Bank of England governor Mark Carney was accused of spreading Chancellor George Osborne’s EU “propaganda” by a Conservative MP today.
Pro-Brexit Jacob Rees-Mogg, who called for Carney to be sacked earlier this month, again accused Carney and the Treasury of having “undue influence”politically after Carney claimed leaving the EU could plunge the UK into a recession – a view now substantiated by yesterday’s Treasury report and echoed by Osborne and Prime Minister David Cameron.
In a Treasury Select Committee meeting today Rees-Mogg, addressing Carney, said: “It’s very convenient that you’re giving out the same propaganda as the Chancellor. Don’t you have a responsibility to be apolitical?

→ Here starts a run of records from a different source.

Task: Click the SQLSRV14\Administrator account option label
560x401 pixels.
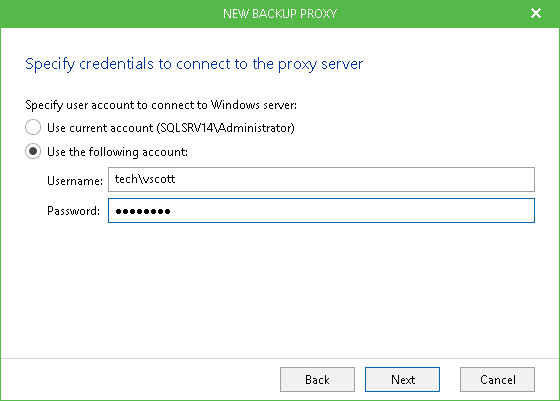Action: (x=171, y=128)
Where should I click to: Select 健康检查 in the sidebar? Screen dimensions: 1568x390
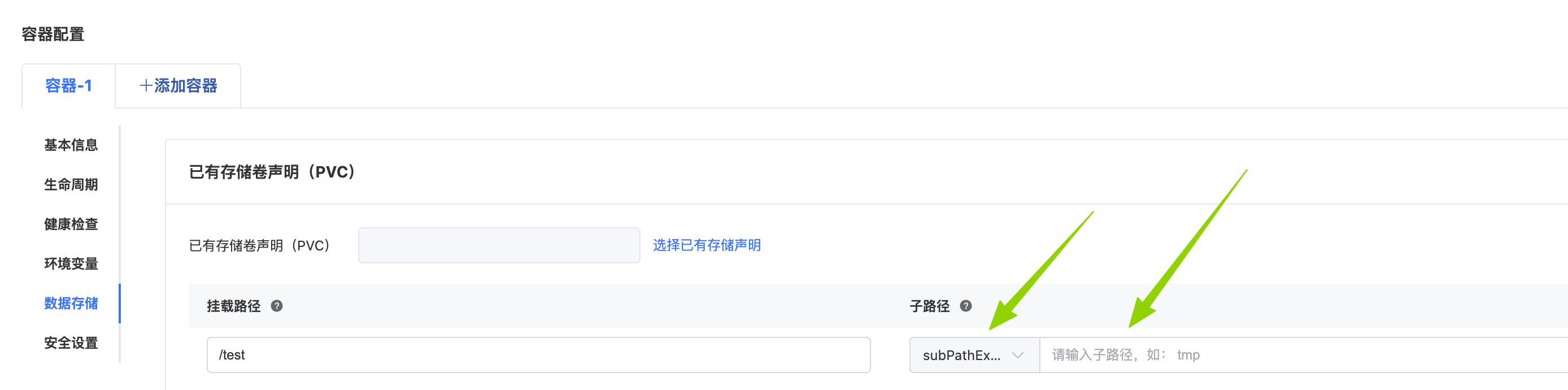pos(71,224)
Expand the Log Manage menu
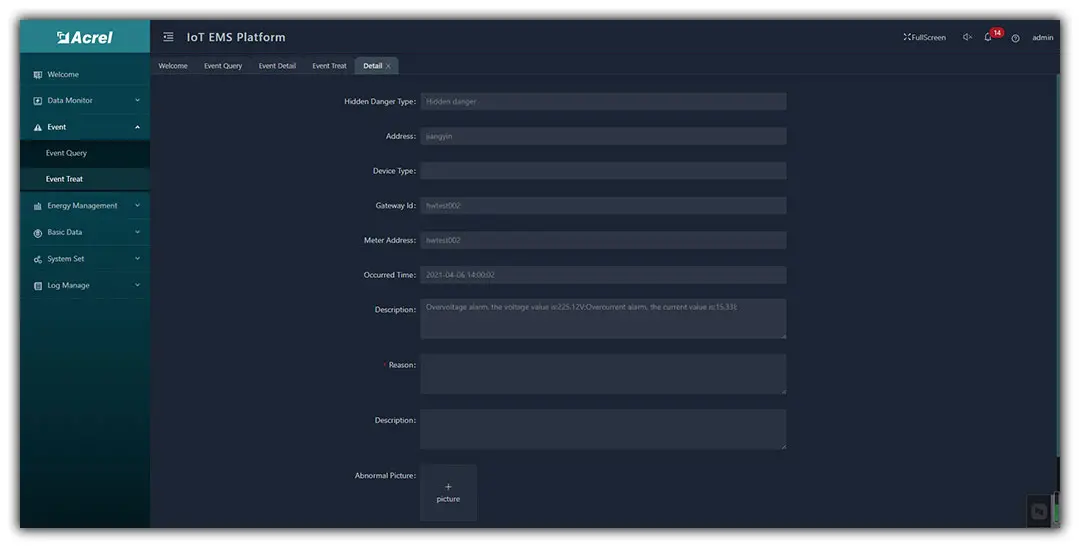This screenshot has height=548, width=1079. [137, 285]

“By getting involved in the details of something that is actually more fundamental than the [general] election campaign, that fundamentally undermines the standing of the Bank of England and its appearance of independence.”
Carney responded: “I don’t think I’ve had a telephone conversation with the Chancellor on these issues.
“There’s no possibility of undue influence. There is no possibility of effective influence even if it had been tried.”
He added: “We have a broader responsibility to the British people who don’t want this kept from them. They expect us to come straight with them about issues and they expect us to take action to the extent possible to mitigate those risks.
“We have not supported a side in the campaign. The only side we have supported is the pursuit of low and stable predicable inflation which is our remit.
“By our commentary which may be inconvenient for you, we have made it more likely that we will bring inflation back to target whatever the outcome of the referendum, sooner and more sustainably, and that will be a better economic outcome.”
“To suggest otherwise is to undermine that.”
But Rees-Mogg hit back: “I do suggest otherwise. I think you have become politically involved.”
The EU referendum will take place on 23 June.